━━━ Excerpted data

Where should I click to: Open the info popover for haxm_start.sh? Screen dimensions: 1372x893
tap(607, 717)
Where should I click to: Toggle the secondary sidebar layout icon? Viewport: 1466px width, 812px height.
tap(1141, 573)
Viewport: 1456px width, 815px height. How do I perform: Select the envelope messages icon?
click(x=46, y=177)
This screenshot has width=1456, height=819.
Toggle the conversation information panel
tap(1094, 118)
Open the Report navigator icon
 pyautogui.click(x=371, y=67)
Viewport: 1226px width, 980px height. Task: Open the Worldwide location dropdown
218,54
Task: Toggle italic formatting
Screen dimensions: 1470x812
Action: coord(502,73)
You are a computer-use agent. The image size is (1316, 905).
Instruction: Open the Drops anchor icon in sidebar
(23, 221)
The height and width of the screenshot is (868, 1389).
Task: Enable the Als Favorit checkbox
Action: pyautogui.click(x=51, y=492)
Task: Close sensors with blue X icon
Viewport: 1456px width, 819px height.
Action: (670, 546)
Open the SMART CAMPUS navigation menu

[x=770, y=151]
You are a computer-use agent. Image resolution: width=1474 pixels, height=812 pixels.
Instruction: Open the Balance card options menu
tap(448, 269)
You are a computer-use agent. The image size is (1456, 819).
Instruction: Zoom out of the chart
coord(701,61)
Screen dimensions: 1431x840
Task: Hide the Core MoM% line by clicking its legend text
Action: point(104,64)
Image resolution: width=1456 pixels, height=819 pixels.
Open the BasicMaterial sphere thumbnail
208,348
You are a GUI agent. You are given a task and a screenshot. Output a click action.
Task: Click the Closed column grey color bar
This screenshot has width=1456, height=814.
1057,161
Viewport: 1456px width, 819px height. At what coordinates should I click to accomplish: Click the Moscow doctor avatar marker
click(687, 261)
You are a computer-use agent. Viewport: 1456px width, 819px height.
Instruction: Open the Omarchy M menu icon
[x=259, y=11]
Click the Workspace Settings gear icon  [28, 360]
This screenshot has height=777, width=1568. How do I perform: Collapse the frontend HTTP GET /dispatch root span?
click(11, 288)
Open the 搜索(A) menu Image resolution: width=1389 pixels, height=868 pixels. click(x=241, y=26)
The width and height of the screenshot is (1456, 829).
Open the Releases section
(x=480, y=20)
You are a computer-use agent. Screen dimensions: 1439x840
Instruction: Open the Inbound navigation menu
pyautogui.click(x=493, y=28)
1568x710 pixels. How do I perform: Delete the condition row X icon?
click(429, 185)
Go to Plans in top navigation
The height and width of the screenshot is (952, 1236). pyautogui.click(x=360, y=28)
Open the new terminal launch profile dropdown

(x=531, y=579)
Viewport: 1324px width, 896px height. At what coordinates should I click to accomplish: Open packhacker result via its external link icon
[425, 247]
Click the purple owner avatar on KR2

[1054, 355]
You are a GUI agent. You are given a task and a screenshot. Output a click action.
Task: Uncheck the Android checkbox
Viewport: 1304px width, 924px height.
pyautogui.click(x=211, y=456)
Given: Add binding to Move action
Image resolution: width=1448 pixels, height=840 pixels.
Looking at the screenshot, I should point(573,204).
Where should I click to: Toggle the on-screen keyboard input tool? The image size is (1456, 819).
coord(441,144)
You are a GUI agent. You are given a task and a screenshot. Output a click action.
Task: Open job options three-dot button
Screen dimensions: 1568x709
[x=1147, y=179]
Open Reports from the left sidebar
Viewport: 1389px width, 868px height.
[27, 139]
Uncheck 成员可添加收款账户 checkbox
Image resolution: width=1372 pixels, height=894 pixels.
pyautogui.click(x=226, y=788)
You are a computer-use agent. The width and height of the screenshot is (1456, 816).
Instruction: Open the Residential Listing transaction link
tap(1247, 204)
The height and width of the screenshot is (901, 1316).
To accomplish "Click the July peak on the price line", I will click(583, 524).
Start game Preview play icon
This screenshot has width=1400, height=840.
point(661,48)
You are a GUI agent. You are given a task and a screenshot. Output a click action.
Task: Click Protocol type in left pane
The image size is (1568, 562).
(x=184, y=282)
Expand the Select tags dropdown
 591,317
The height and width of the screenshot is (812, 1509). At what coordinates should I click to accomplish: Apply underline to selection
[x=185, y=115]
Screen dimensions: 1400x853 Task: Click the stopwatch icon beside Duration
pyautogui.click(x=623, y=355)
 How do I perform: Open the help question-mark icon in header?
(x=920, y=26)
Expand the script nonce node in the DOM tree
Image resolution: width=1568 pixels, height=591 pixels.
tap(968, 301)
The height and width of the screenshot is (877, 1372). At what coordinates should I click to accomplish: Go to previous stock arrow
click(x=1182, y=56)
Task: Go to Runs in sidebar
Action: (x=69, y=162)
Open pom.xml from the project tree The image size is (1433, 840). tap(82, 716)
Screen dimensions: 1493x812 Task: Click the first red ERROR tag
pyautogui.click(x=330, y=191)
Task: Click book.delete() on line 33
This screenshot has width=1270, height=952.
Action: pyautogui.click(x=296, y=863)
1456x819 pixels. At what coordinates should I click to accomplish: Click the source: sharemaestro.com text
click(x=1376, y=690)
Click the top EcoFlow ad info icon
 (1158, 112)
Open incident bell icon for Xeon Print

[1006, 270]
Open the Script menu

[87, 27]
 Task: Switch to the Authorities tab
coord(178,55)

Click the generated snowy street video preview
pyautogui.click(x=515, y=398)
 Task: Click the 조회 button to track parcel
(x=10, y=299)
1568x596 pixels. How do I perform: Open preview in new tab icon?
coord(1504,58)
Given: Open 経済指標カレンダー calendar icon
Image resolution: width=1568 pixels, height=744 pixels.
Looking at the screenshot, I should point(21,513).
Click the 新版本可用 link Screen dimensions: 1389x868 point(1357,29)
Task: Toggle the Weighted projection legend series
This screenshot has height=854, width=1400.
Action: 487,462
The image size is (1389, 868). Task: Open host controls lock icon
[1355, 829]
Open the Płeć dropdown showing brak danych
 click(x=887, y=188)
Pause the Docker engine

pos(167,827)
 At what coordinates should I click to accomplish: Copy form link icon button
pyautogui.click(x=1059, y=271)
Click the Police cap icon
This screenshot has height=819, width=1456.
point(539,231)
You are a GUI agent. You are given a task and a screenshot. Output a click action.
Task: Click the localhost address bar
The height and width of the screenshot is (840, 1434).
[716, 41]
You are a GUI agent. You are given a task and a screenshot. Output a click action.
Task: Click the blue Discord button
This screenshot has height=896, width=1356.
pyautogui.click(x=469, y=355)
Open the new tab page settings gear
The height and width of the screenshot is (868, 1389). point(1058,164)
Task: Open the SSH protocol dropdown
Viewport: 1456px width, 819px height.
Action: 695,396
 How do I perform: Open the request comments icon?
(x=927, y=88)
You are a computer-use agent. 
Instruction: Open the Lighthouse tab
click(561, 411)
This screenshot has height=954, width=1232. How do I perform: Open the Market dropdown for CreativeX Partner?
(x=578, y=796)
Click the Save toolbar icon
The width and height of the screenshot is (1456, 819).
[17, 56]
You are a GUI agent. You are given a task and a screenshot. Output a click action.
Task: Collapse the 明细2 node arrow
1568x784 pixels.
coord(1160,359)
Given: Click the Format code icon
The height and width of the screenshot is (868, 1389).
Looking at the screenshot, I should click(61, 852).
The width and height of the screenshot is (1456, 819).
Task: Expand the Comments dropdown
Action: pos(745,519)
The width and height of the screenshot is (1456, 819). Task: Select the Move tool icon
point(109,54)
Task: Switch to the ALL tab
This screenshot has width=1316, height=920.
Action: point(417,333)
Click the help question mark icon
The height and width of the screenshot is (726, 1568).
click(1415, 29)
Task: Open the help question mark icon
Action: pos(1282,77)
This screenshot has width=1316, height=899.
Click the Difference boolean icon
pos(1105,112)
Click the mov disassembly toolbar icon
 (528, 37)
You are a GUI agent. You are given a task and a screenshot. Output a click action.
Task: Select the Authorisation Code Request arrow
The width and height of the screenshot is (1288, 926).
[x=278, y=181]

━━━━━━

**Action item**
Show every line above in which the word "computer" is found.

**Solution to the exercise**
You are a computer-use agent. The image size is (1316, 905).
You are a computer-use agent. Image resolution: width=1474 pixels, height=812 pixels.
You are a computer-use agent. The image size is (1456, 819).
You are a computer-use agent. Viewport: 1456px width, 819px height.
You are a computer-use agent. Screen dimensions: 1439x840
You are a computer-use agent. The width and height of the screenshot is (1456, 816).
You are a computer-use agent. 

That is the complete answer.